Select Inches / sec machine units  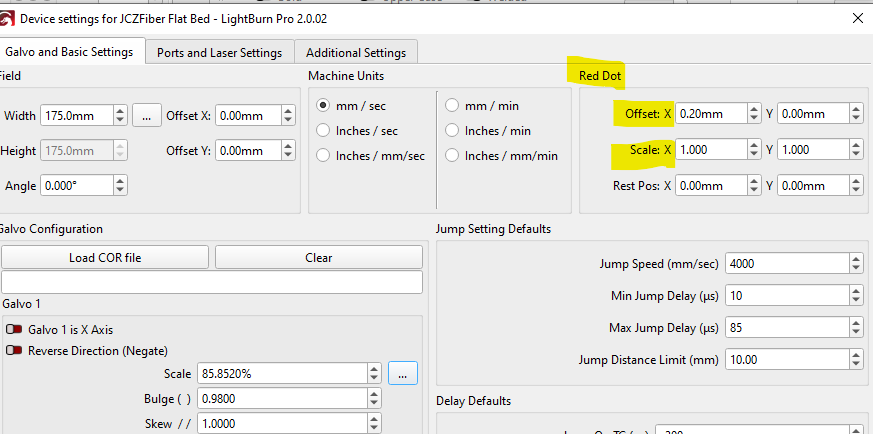[323, 130]
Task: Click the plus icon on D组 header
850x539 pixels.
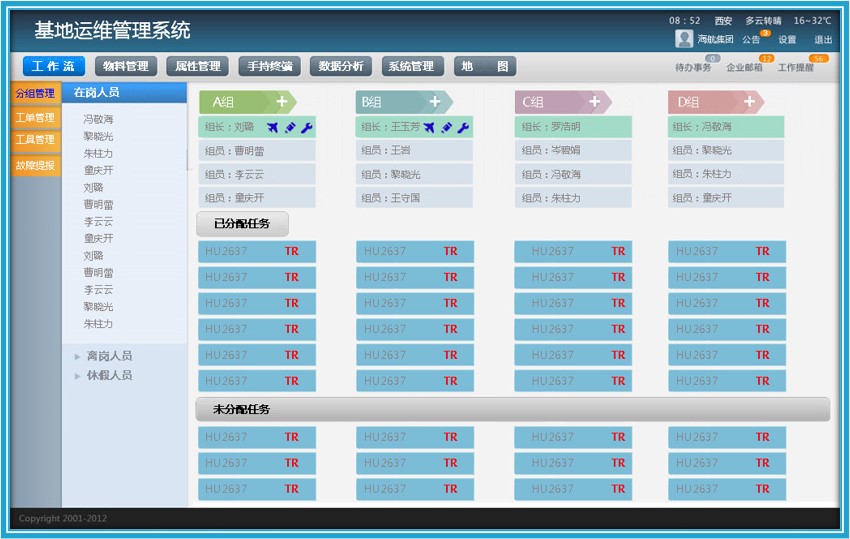Action: coord(749,102)
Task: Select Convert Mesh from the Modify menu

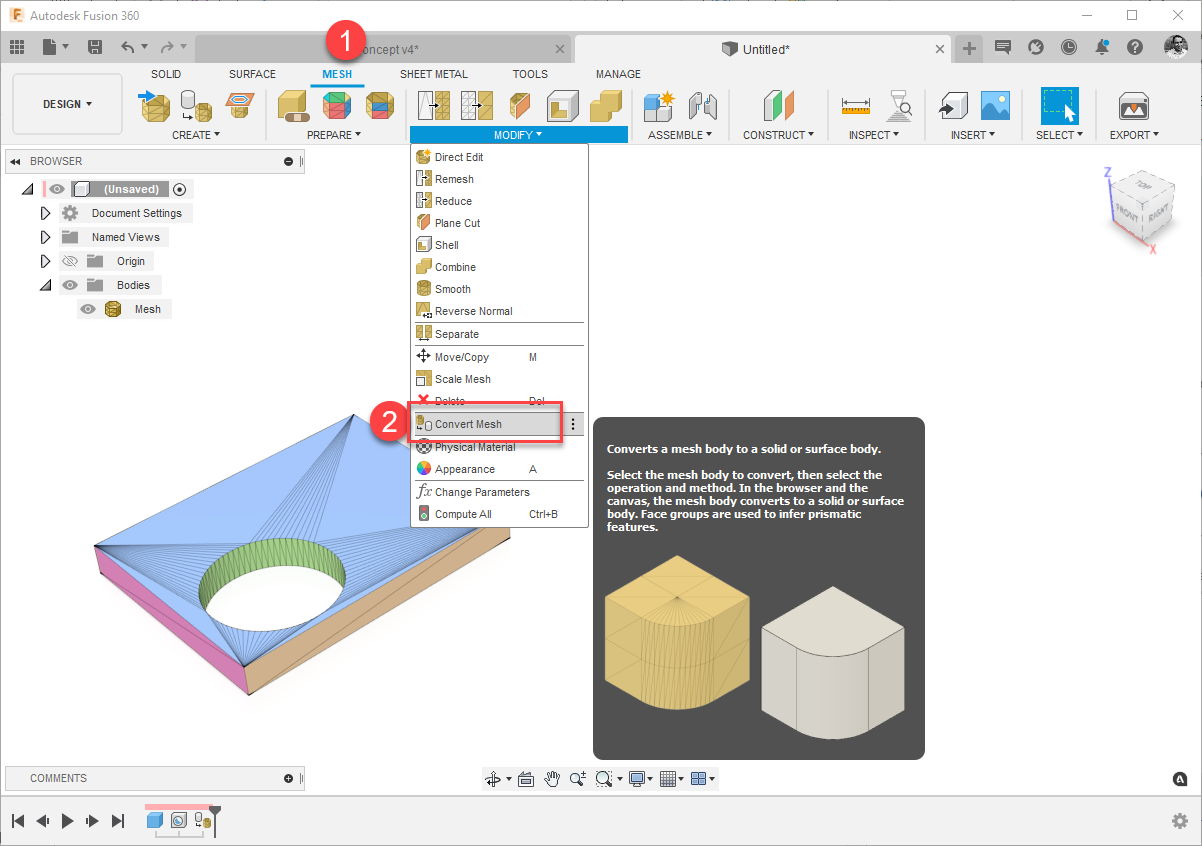Action: [470, 423]
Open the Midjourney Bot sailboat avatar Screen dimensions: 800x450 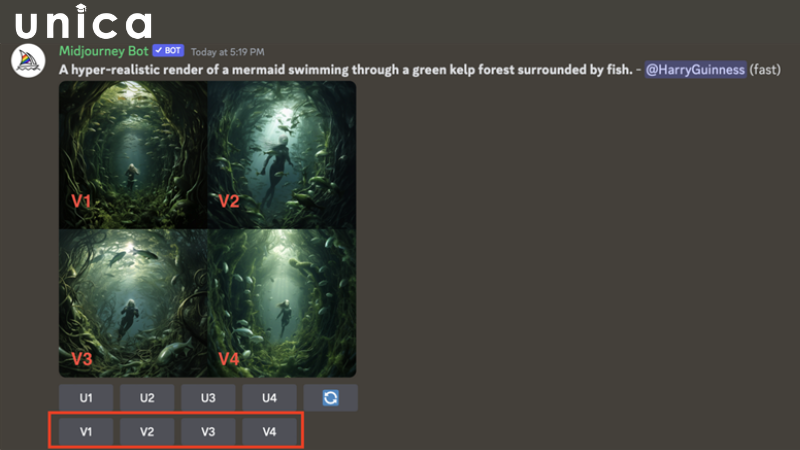coord(28,61)
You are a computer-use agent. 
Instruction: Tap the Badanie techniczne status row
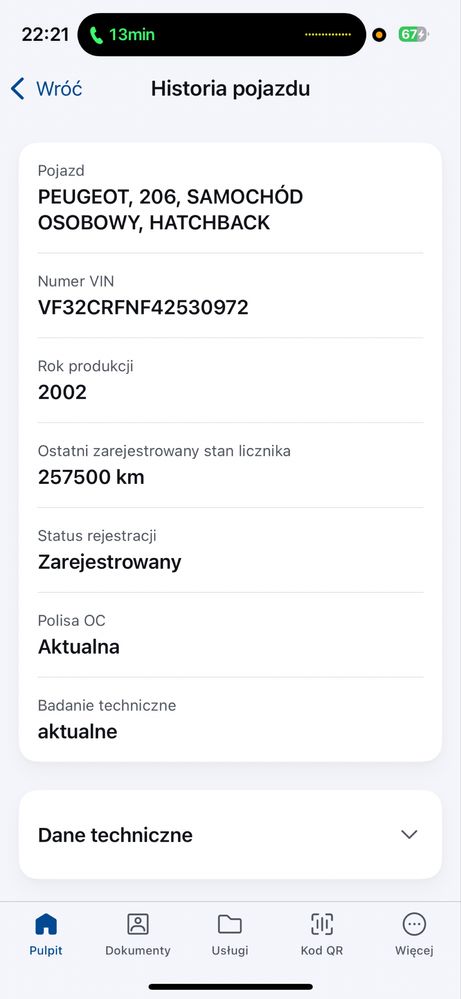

____________________

WORK INSTRUCTION
Leave every picture out and write out exactly the lines from the line with "You are a computer-use agent." through the last line of the material.

EXERCISE RESULT
You are a computer-use agent. 
Instruction: Tap the Badanie techniczne status row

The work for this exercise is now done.